Sesame CEO Lauren Flanagan said, ‘While we can’t stop hurricanes or wildfires from happening, we can create solutions that help communities recover efficiently without causing further damage to the environment.’
These nanogrids come in the shape of either a dual-axle trailer or an ISO shipping container and have different sizes ranging from 10 to 40 feet (3 to 12m long). The size and shape will make it possible to transport energy in ships, cargo planes, helicopters, trains, trucks, or a forklift during emergencies swiftly. It has a large truck interior for multi-use scenarios, including a mobile clinic, remote military operations, mobile retail pop-up, and office or an emergency response center. The exterior can be folded into benches and desks.
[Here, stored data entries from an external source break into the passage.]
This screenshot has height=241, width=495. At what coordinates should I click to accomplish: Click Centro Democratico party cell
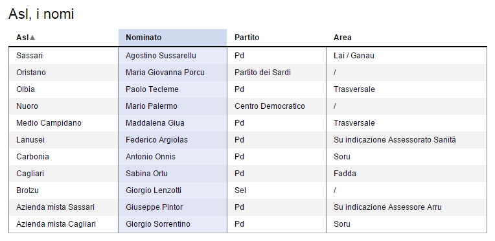pos(276,106)
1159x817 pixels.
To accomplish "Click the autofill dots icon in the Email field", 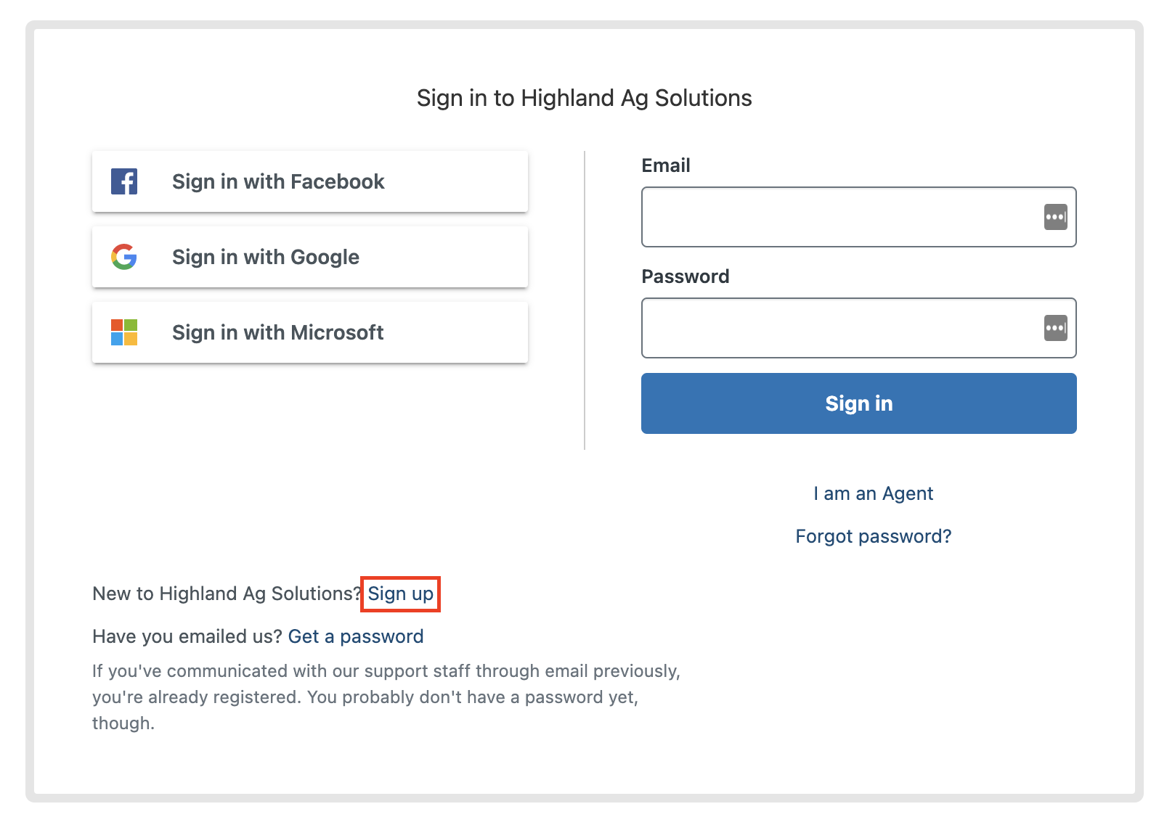I will pyautogui.click(x=1055, y=216).
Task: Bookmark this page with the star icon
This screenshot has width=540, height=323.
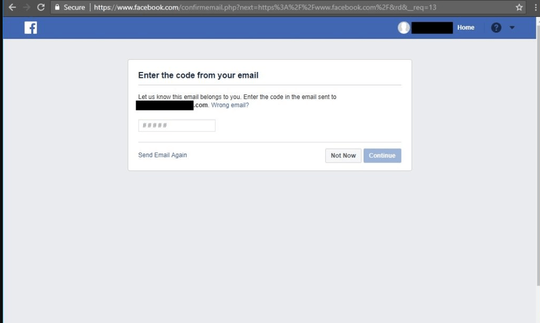Action: click(519, 7)
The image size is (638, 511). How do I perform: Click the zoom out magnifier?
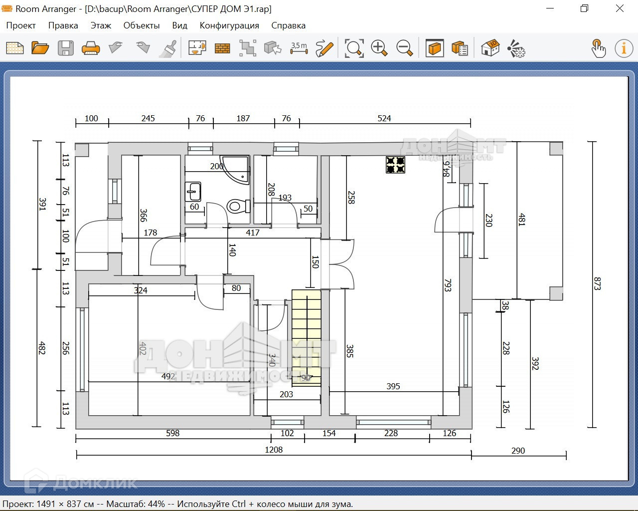404,48
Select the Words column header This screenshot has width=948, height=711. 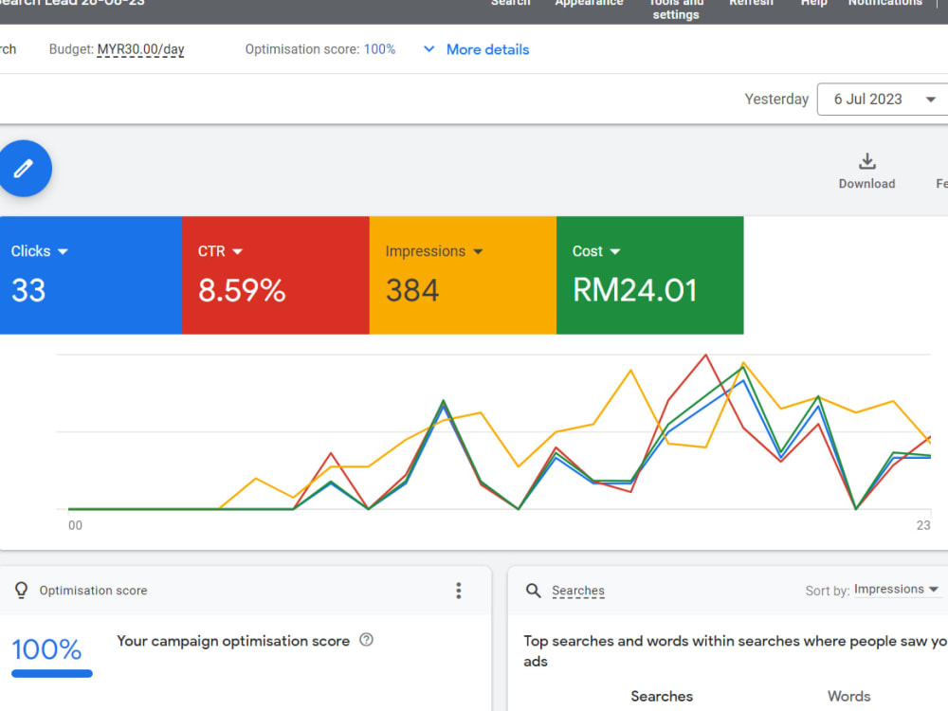848,696
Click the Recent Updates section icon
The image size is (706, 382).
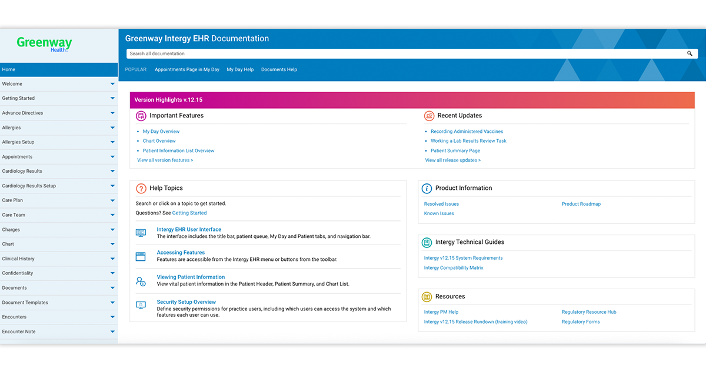(429, 116)
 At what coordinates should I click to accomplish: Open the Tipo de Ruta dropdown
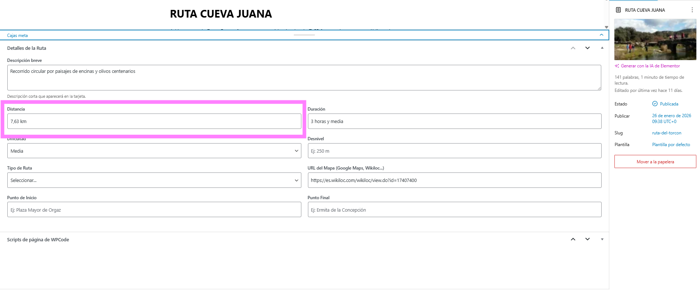point(154,180)
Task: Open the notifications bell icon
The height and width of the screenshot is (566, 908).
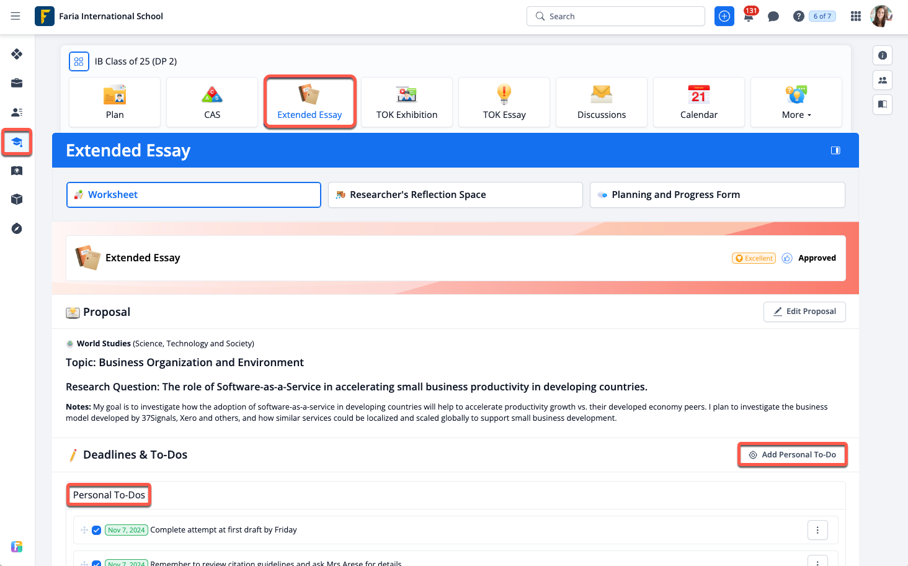Action: pos(749,17)
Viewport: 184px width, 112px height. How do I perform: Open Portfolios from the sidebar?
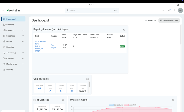click(x=10, y=25)
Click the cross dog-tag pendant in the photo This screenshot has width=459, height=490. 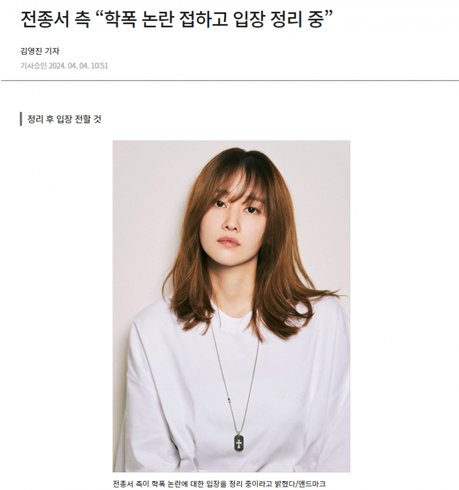coord(239,443)
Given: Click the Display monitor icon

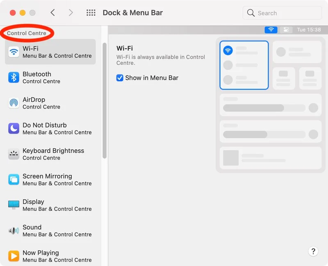Looking at the screenshot, I should [x=14, y=205].
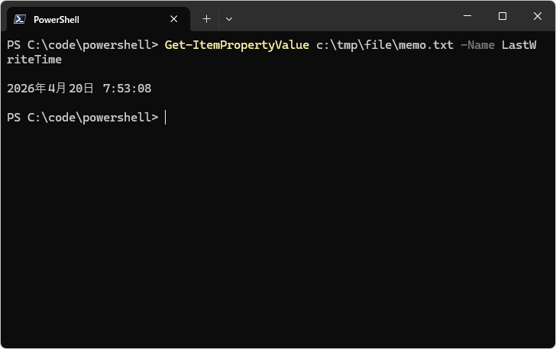Click the first PS C:\code\powershell> prompt
The image size is (556, 349).
[82, 45]
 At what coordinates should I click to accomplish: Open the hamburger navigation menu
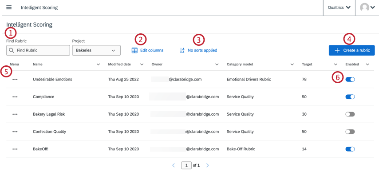(x=9, y=8)
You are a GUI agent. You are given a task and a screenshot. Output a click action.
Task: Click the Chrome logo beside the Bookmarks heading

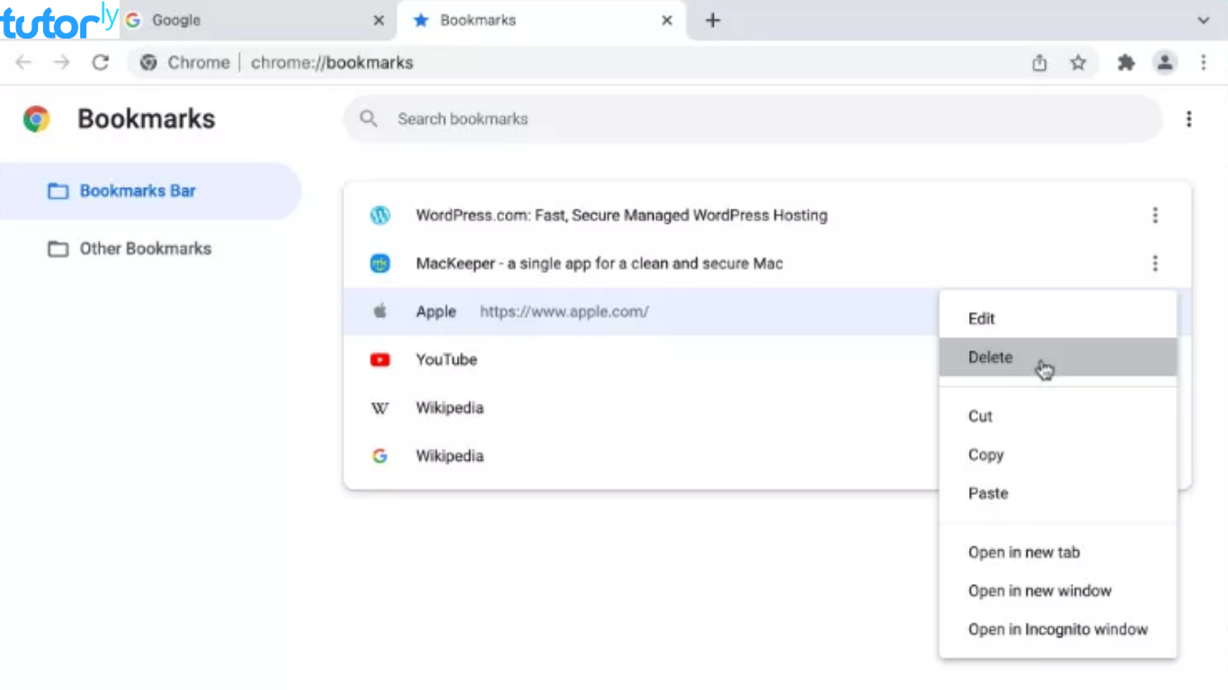[x=36, y=118]
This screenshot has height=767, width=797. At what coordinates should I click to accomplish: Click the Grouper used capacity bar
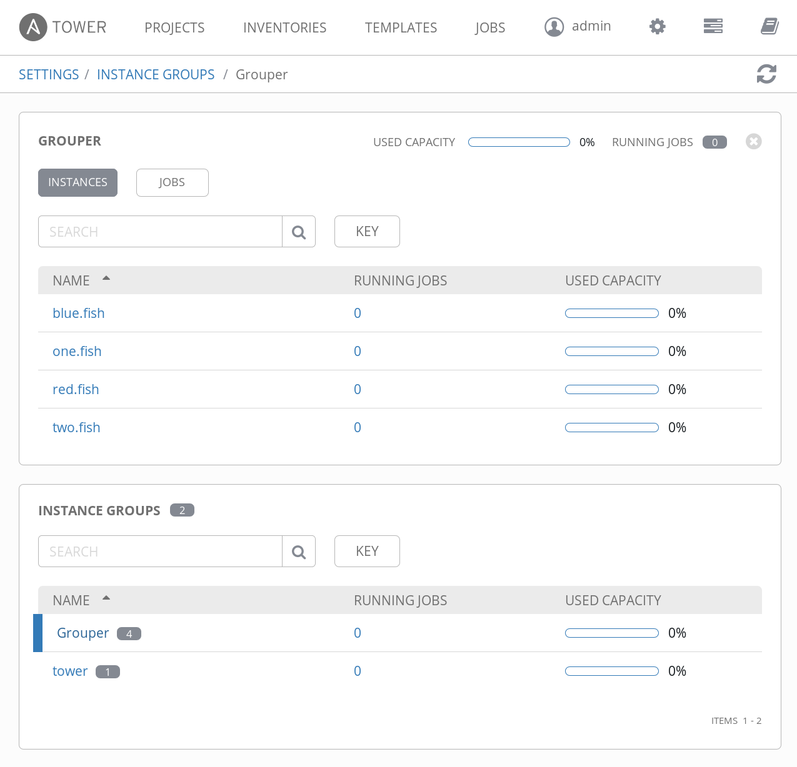(x=519, y=142)
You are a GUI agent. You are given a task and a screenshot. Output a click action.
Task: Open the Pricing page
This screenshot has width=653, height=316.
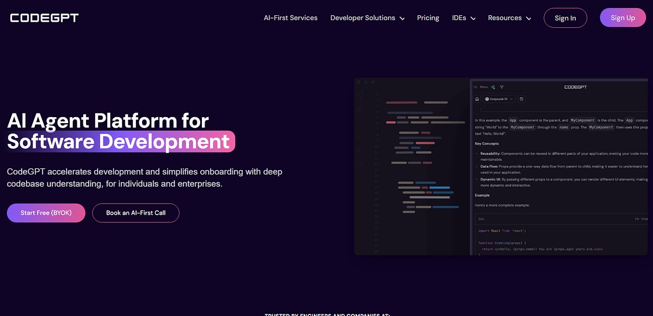click(428, 17)
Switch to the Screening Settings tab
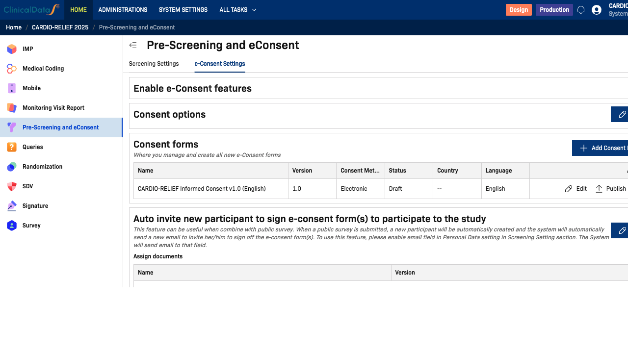 coord(154,64)
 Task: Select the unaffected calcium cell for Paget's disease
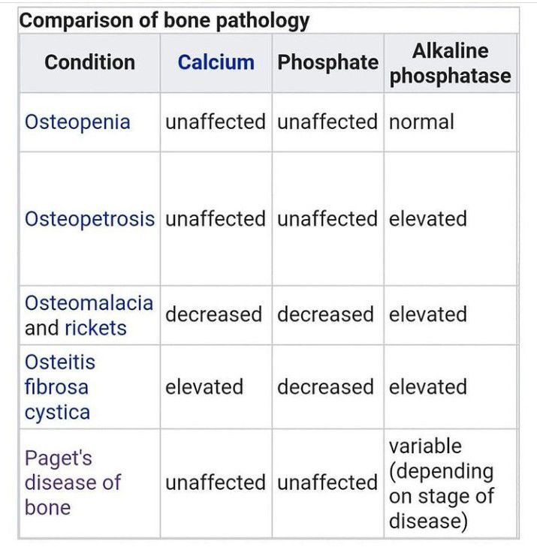pos(215,483)
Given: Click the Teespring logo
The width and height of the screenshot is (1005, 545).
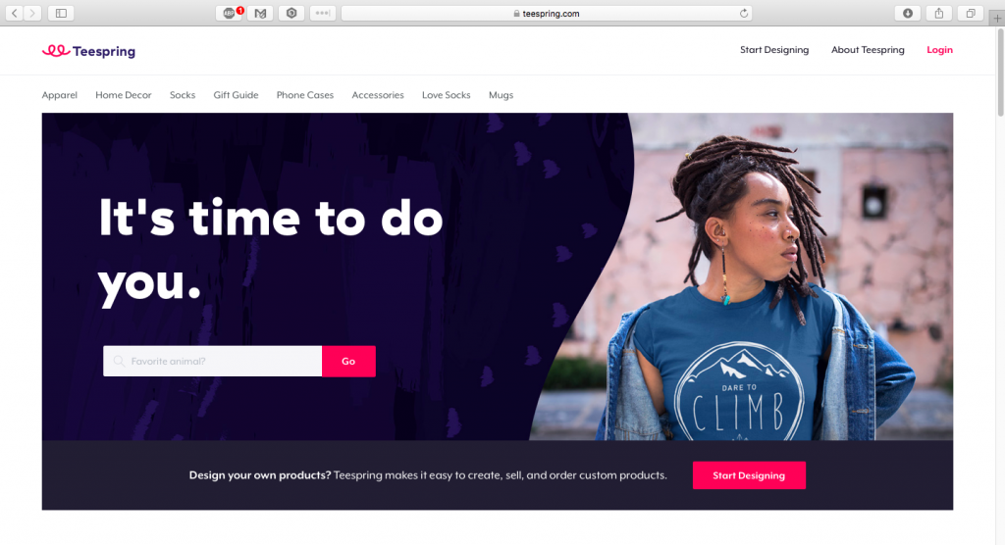Looking at the screenshot, I should coord(88,51).
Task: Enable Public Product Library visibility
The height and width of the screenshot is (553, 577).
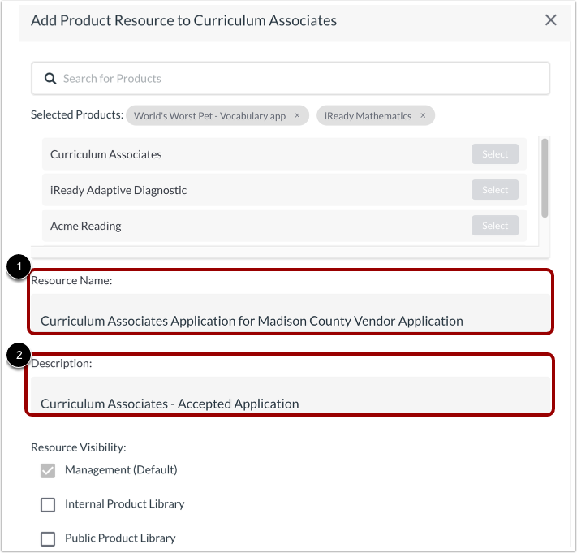Action: tap(48, 538)
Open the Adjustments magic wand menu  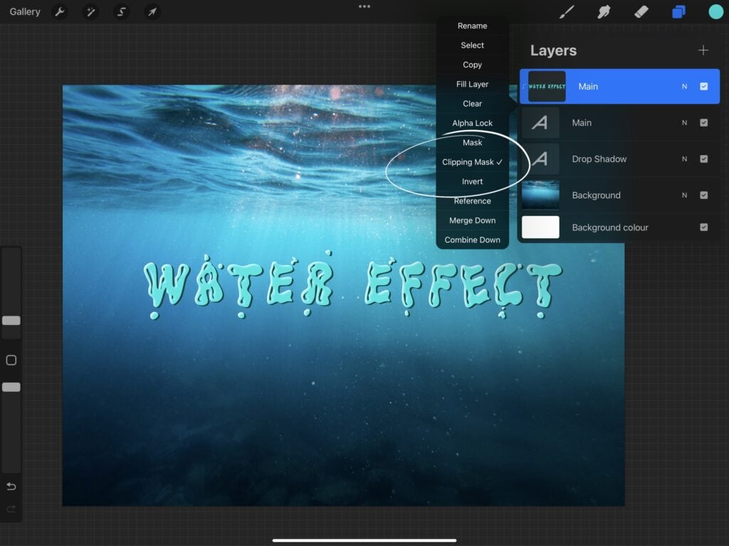click(90, 12)
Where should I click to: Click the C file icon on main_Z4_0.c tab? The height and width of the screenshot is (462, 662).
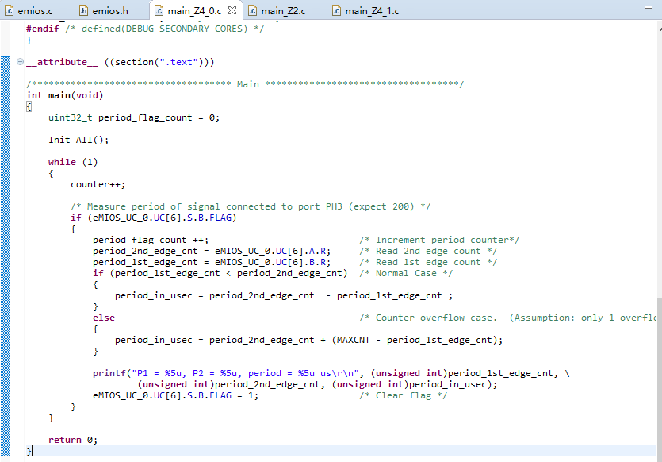click(x=159, y=10)
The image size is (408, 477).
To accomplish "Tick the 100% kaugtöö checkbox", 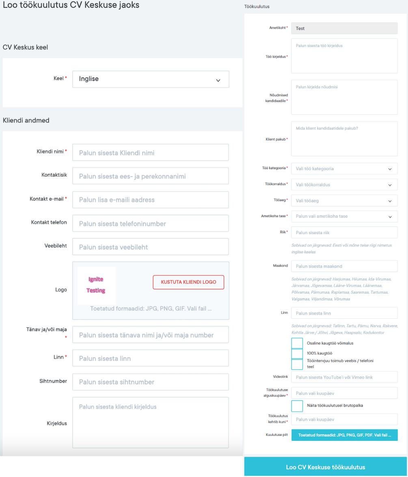I will tap(297, 354).
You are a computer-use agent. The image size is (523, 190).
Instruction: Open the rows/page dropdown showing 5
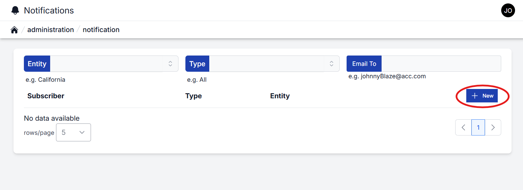pos(73,132)

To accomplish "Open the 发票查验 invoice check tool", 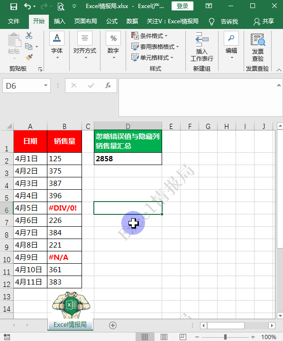I will (258, 47).
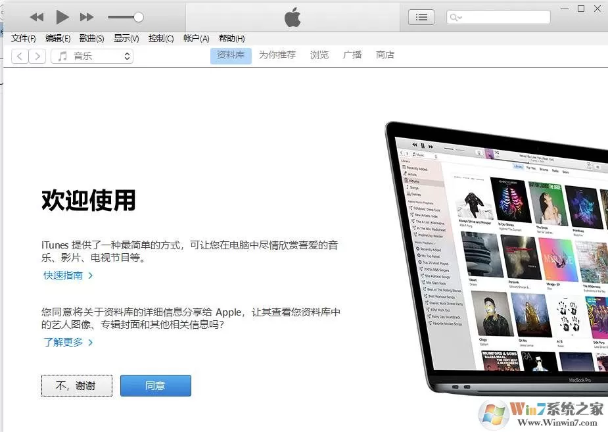Select the 商店 tab

385,55
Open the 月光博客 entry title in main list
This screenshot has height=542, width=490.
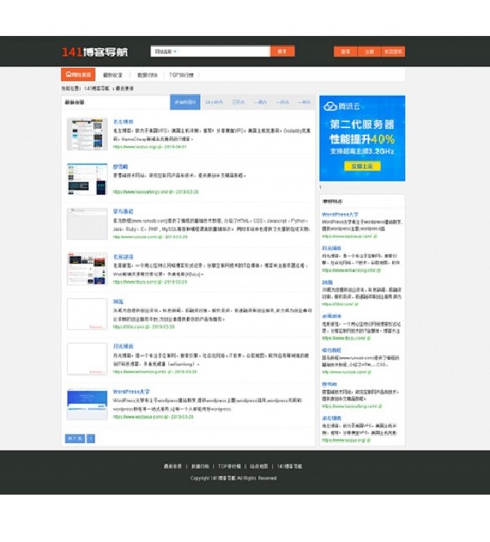tap(122, 347)
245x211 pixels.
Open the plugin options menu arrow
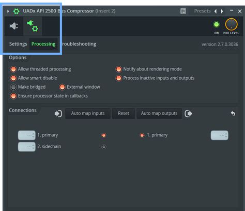(8, 11)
It can also power water purification and filtration systems to deliver clean water; keep critical communication systems running in case of Wi-Fi failure; and charge electric trucks, e-bikes, and e-scooters.
What Is the Sesame’s Solar Nanogrid Made of?
The nanogrid is built in a way that permits non-experts to use it. In less than 15 minutes, one person can set up the solar nanogrid to begin supplying reliable renewable energy. It generates clean off-grid power using solar energy and green hydrogen. It works on solar energy generation and hydrogen fuel cell batteries.
‘We are the first to market with green hydrogen. We make the hydrogen gas from solar power through water electrolysis and store it to fuel a hydrogen fuel cell.’ Flanagan said, saying that earlier versions made use of solar power and battery.
The solar panels are retractable and are exposed by unfolding. A typical unit holds about 50 gallons of water. The solar energy powers electrolyzers in the nanogrids to produce hydrogen gas by decomposing water. The green hydrogen gas is stored in solid-state storage tanks outside the nanogrids at low pressure. When the tanks are full, electrolysis stops, and solar charges the batteries. When there is no sun, solar power cannot charge the batteries causing them to drop. When the batteries get to 35%, the hydrogen fuel cell begins to recharge them using the stored green hydrogen, and when fully charged, the hydrogen fuel cell shuts off. It thereby provides a clean loop of solar energy and hydrogen fuel cell usage. Oxygen gas which is a by-product is safely vented. The solar panels can generate between 3 to 20kW, while the battery capacity ranges between 15 to 150kWh. The solar charging operates between 32 and 120F (0 to 49C) while the batteries discharge between -4 and 140F (-20 to 60C).
Flanagan remarked that the nanogrids have been tested to support the island of Dominica to run a mobile clinic during Hurricane Maria and Comcast to support communication recovery after Hurricane Ida. The US Air Force and other major telecommunication companies have also used nanogrids. The average cost is $150,000, which would last for up to 20 years.